| Task brief |
The entries below are to be returned exactly. Include all of them.

| Entries taken from a collection |

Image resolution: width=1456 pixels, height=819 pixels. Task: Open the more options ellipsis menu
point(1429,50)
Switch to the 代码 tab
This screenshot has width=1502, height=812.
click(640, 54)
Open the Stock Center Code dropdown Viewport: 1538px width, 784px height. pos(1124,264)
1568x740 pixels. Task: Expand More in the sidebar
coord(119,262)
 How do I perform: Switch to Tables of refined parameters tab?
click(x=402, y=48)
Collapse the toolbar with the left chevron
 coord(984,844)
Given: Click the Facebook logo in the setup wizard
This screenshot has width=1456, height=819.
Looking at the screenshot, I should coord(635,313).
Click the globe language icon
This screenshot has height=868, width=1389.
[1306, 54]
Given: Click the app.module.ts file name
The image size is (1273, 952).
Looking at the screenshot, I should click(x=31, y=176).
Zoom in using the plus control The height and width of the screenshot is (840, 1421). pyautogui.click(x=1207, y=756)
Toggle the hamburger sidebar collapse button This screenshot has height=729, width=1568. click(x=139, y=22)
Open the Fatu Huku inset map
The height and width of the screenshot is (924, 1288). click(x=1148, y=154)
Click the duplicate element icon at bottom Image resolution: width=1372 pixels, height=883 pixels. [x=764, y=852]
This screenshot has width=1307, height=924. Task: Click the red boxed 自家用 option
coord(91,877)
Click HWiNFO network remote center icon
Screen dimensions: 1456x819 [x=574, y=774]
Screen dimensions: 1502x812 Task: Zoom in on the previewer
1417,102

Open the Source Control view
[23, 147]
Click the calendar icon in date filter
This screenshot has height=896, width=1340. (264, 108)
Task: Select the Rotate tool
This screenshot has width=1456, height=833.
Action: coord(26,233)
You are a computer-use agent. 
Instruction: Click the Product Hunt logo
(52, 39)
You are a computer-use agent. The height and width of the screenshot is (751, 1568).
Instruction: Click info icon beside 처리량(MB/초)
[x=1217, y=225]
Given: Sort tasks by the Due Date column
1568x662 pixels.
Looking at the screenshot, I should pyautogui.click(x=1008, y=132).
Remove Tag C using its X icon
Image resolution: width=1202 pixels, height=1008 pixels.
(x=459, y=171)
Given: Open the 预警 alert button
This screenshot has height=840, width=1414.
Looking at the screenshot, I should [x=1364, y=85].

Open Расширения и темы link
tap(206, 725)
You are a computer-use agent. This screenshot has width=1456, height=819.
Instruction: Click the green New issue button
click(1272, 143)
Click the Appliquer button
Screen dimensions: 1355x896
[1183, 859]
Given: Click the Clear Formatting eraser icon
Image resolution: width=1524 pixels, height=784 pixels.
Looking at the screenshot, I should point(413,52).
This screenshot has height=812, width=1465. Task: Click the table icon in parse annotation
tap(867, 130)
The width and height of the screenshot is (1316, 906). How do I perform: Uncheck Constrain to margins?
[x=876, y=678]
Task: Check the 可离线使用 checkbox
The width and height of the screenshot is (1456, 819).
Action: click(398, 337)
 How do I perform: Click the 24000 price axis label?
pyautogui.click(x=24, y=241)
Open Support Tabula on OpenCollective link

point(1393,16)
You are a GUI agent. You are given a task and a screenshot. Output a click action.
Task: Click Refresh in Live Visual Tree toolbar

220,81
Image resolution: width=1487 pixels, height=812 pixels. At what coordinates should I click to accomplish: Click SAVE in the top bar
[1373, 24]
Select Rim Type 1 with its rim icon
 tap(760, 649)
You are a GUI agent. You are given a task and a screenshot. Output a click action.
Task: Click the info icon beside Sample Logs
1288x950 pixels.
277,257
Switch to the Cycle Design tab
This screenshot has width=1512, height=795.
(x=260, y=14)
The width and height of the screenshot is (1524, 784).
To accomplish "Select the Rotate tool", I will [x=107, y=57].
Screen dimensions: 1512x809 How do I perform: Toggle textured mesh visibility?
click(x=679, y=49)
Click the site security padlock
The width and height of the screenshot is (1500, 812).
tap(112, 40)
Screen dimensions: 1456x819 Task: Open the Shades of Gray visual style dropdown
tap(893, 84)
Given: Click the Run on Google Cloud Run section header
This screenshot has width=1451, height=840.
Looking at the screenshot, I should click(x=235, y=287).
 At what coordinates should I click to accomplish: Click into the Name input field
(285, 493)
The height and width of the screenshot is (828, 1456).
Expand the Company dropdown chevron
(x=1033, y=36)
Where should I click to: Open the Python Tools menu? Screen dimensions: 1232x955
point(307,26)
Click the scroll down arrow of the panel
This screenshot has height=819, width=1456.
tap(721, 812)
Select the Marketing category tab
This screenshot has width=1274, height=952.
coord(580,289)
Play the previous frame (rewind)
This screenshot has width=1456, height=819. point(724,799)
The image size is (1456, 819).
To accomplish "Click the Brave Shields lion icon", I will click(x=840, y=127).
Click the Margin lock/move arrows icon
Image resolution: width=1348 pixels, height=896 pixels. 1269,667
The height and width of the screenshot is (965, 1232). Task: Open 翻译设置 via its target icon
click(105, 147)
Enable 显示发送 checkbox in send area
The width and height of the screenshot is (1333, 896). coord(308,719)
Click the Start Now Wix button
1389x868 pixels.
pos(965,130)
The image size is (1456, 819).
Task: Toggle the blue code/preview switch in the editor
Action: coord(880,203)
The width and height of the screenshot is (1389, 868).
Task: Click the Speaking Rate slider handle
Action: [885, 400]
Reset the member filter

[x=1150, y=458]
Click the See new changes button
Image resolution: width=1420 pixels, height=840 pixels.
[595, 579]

| Written reply |
Image resolution: width=1456 pixels, height=819 pixels. Task: Open the more options ellipsis menu
point(1429,50)
Switch to the 代码 tab
This screenshot has width=1502, height=812.
click(640, 54)
Open the Stock Center Code dropdown Viewport: 1538px width, 784px height. pos(1124,264)
1568x740 pixels. Task: Expand More in the sidebar
coord(119,262)
 How do I perform: Switch to Tables of refined parameters tab?
click(x=402, y=48)
Collapse the toolbar with the left chevron
 coord(984,844)
Given: Click the Facebook logo in the setup wizard
This screenshot has width=1456, height=819.
Looking at the screenshot, I should coord(635,313).
Click the globe language icon
This screenshot has height=868, width=1389.
[1306, 54]
Given: Click the app.module.ts file name
The image size is (1273, 952).
Looking at the screenshot, I should click(x=31, y=176).
Zoom in using the plus control The height and width of the screenshot is (840, 1421). pyautogui.click(x=1207, y=756)
Toggle the hamburger sidebar collapse button This screenshot has height=729, width=1568. click(x=139, y=22)
Open the Fatu Huku inset map
The height and width of the screenshot is (924, 1288). click(x=1148, y=154)
Click the duplicate element icon at bottom Image resolution: width=1372 pixels, height=883 pixels. [x=764, y=852]
This screenshot has width=1307, height=924. Task: Click the red boxed 自家用 option
coord(91,877)
Click HWiNFO network remote center icon
Screen dimensions: 1456x819 [x=574, y=774]
Screen dimensions: 1502x812 Task: Zoom in on the previewer
1417,102

Open the Source Control view
[23, 147]
Click the calendar icon in date filter
This screenshot has height=896, width=1340. (264, 108)
Task: Select the Rotate tool
This screenshot has width=1456, height=833.
Action: coord(26,233)
You are a computer-use agent. 
Instruction: Click the Product Hunt logo
(52, 39)
You are a computer-use agent. The height and width of the screenshot is (751, 1568).
Instruction: Click info icon beside 처리량(MB/초)
[x=1217, y=225]
Given: Sort tasks by the Due Date column
1568x662 pixels.
Looking at the screenshot, I should pyautogui.click(x=1008, y=132).
Remove Tag C using its X icon
Image resolution: width=1202 pixels, height=1008 pixels.
(x=459, y=171)
Given: Open the 预警 alert button
This screenshot has height=840, width=1414.
Looking at the screenshot, I should [x=1364, y=85].

Open Расширения и темы link
tap(206, 725)
You are a computer-use agent. This screenshot has width=1456, height=819.
Instruction: Click the green New issue button
click(1272, 143)
Click the Appliquer button
Screen dimensions: 1355x896
[1183, 859]
Given: Click the Clear Formatting eraser icon
Image resolution: width=1524 pixels, height=784 pixels.
Looking at the screenshot, I should point(413,52).
This screenshot has height=812, width=1465. Task: Click the table icon in parse annotation
tap(867, 130)
The width and height of the screenshot is (1316, 906). How do I perform: Uncheck Constrain to margins?
[x=876, y=678]
Task: Check the 可离线使用 checkbox
The width and height of the screenshot is (1456, 819).
Action: click(398, 337)
 How do I perform: Click the 24000 price axis label?
pyautogui.click(x=24, y=241)
Open Support Tabula on OpenCollective link

point(1393,16)
You are a GUI agent. You are given a task and a screenshot. Output a click action.
Task: Click Refresh in Live Visual Tree toolbar

220,81
Image resolution: width=1487 pixels, height=812 pixels. At what coordinates should I click to accomplish: Click SAVE in the top bar
[1373, 24]
Select Rim Type 1 with its rim icon
 tap(760, 649)
You are a GUI agent. You are given a task and a screenshot. Output a click action.
Task: Click the info icon beside Sample Logs
1288x950 pixels.
277,257
Switch to the Cycle Design tab
This screenshot has width=1512, height=795.
(x=260, y=14)
The width and height of the screenshot is (1524, 784).
To accomplish "Select the Rotate tool", I will [x=107, y=57].
Screen dimensions: 1512x809 How do I perform: Toggle textured mesh visibility?
click(x=679, y=49)
Click the site security padlock
The width and height of the screenshot is (1500, 812).
tap(112, 40)
Screen dimensions: 1456x819 Task: Open the Shades of Gray visual style dropdown
tap(893, 84)
Given: Click the Run on Google Cloud Run section header
This screenshot has width=1451, height=840.
Looking at the screenshot, I should click(x=235, y=287).
 At what coordinates should I click to accomplish: Click into the Name input field
(285, 493)
The height and width of the screenshot is (828, 1456).
Expand the Company dropdown chevron
(x=1033, y=36)
Where should I click to: Open the Python Tools menu? Screen dimensions: 1232x955
point(307,26)
Click the scroll down arrow of the panel
This screenshot has height=819, width=1456.
tap(721, 812)
Select the Marketing category tab
This screenshot has width=1274, height=952.
coord(580,289)
Play the previous frame (rewind)
This screenshot has width=1456, height=819. point(724,799)
The image size is (1456, 819).
To accomplish "Click the Brave Shields lion icon", I will click(x=840, y=127).
Click the Margin lock/move arrows icon
Image resolution: width=1348 pixels, height=896 pixels. 1269,667
The height and width of the screenshot is (965, 1232). Task: Open 翻译设置 via its target icon
click(105, 147)
Enable 显示发送 checkbox in send area
The width and height of the screenshot is (1333, 896). coord(308,719)
Click the Start Now Wix button
1389x868 pixels.
pos(965,130)
The image size is (1456, 819).
Task: Toggle the blue code/preview switch in the editor
Action: coord(880,203)
The width and height of the screenshot is (1389, 868).
Task: Click the Speaking Rate slider handle
Action: [885, 400]
Reset the member filter

[x=1150, y=458]
Click the See new changes button
Image resolution: width=1420 pixels, height=840 pixels.
[595, 579]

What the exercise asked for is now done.